Nuovo passo nel percorso legato alla vertenza Beko: questa mattina al Centro per l’impiego di Siena ha preso il via il programma di formazione destinato ai lavoratori dello stabilimento di via Toselli, una delle iniziative previste nell’accordo siglato in Regione Toscana per accompagnare la fase di transizione industriale.
Il progetto nasce dal lavoro del tavolo regionale dell’Unità di crisi e punta a offrire ai lavoratori percorsi formativi mirati, sostenuti economicamente dalla Regione, utili sia a rafforzare le competenze professionali sia a preparare eventuali nuovi investimenti nel sito produttivo.
“Avevamo messo sul tavolo un’opportunità che potesse valere per Beko o per chiunque intendesse investire nello stabilimento -spiega Valerio Fabiani, consigliere del presidente della Regione Eugenio Giani per le crisi aziendali – cioè la possibilità di svolgere una formazione mirata alle esigenze delle imprese, con percorsi finanziati dalla Regione”.

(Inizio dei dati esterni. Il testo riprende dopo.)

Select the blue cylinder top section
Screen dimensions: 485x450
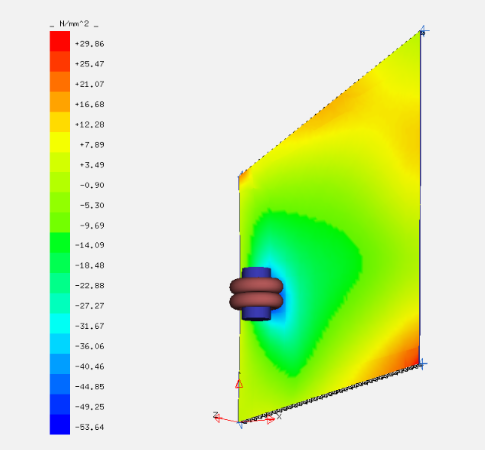point(256,273)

Il percorso si svilupperà in due fasi: una prima dedicata al rafforzamento delle competenze dei lavoratori e una seconda che sarà invece legata agli eventuali piani industriali di nuovi investitori interessati al sito.
Alla giornata di formazione hanno partecipato 15 operai, ma il progetto interesserà complessivamente 151 dipendenti, suddivisi in 12 sessioni formative. Stamani il primo passaggio è stato un seminario collettivo con i lavoratori, seguito da colloqui individuali per capire come sviluppare al meglio il percorso formativo di ciascuno.

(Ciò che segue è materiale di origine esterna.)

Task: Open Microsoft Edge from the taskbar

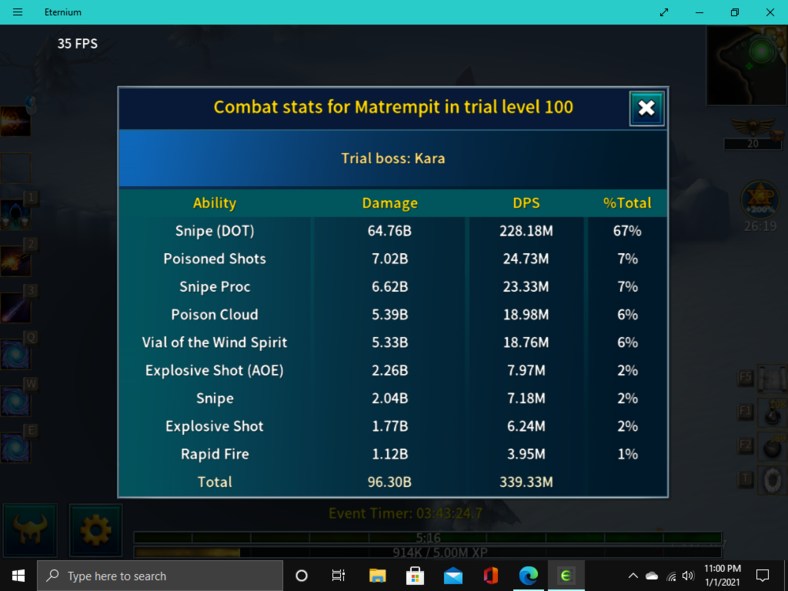Action: pyautogui.click(x=528, y=576)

I corsi riquadrerebbero diversi ambiti: dalle competenze digitali e il lavoro al computer fino all’apprendimento di lingue straniere, strumenti che possono essere utili sia per nuove opportunità lavorative sia per eventuali progetti industriali futuri.
“Apprezziamo l’impegno della Regione sulla formazione ‘su misura’ per i lavoratori Beko, un passo importante per mantenere le competenze e le professionalità aggiornate. Ora attendiamo con fiducia che venga mantenuto l’impegno più importante: trovare un investitore industriale serio e di lungo respiro per il sito di Siena”, così Daniela Miniero, Fiom Cgil Siena.

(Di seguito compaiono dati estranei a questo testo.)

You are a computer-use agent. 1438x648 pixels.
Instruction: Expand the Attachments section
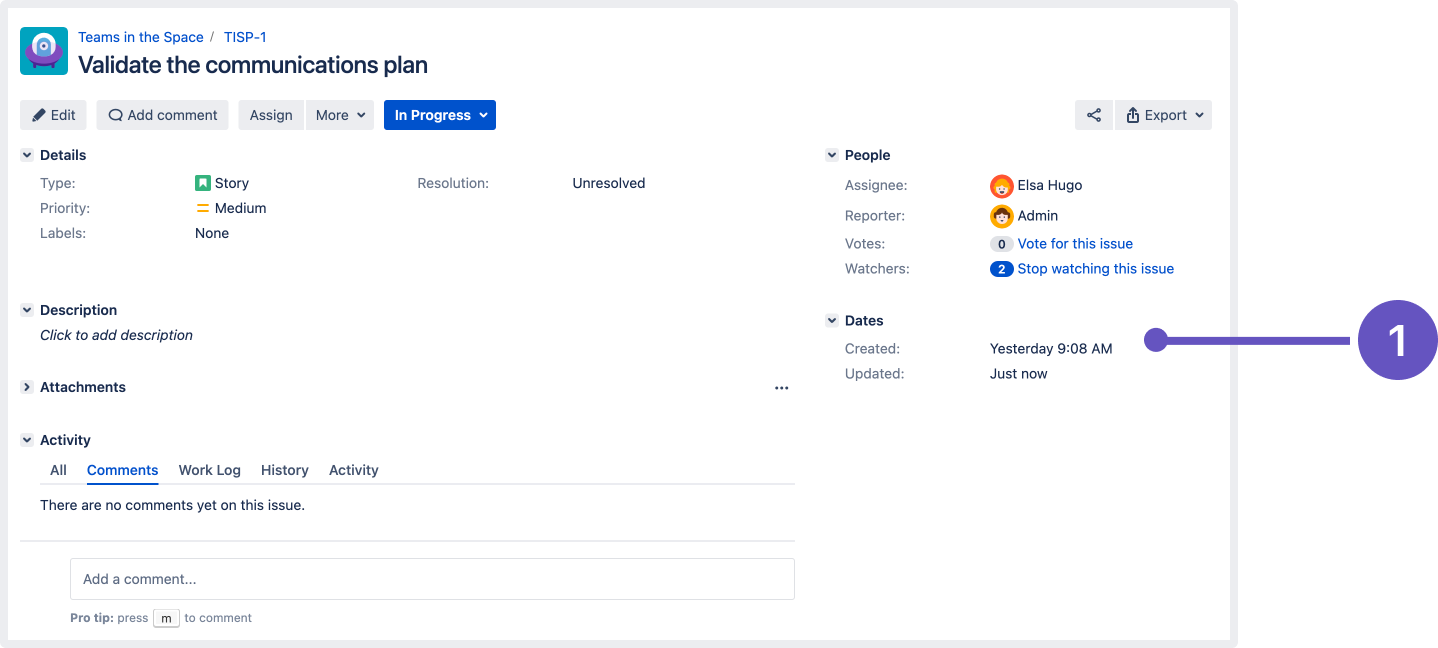click(27, 387)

“Abbiamo voluto essere presenti all’avvio dei corsi – sottolinea Massimo Martini, Uilm Uil Siena – perché si tratta di un percorso formativo molto importante per i lavoratori rimasti in carico all’azienda. Ringraziamo la Regione per il sostegno economico e organizzativo che sta accompagnando i dipendenti in un percorso utile al ricollocamento in una nuova attività industriale”.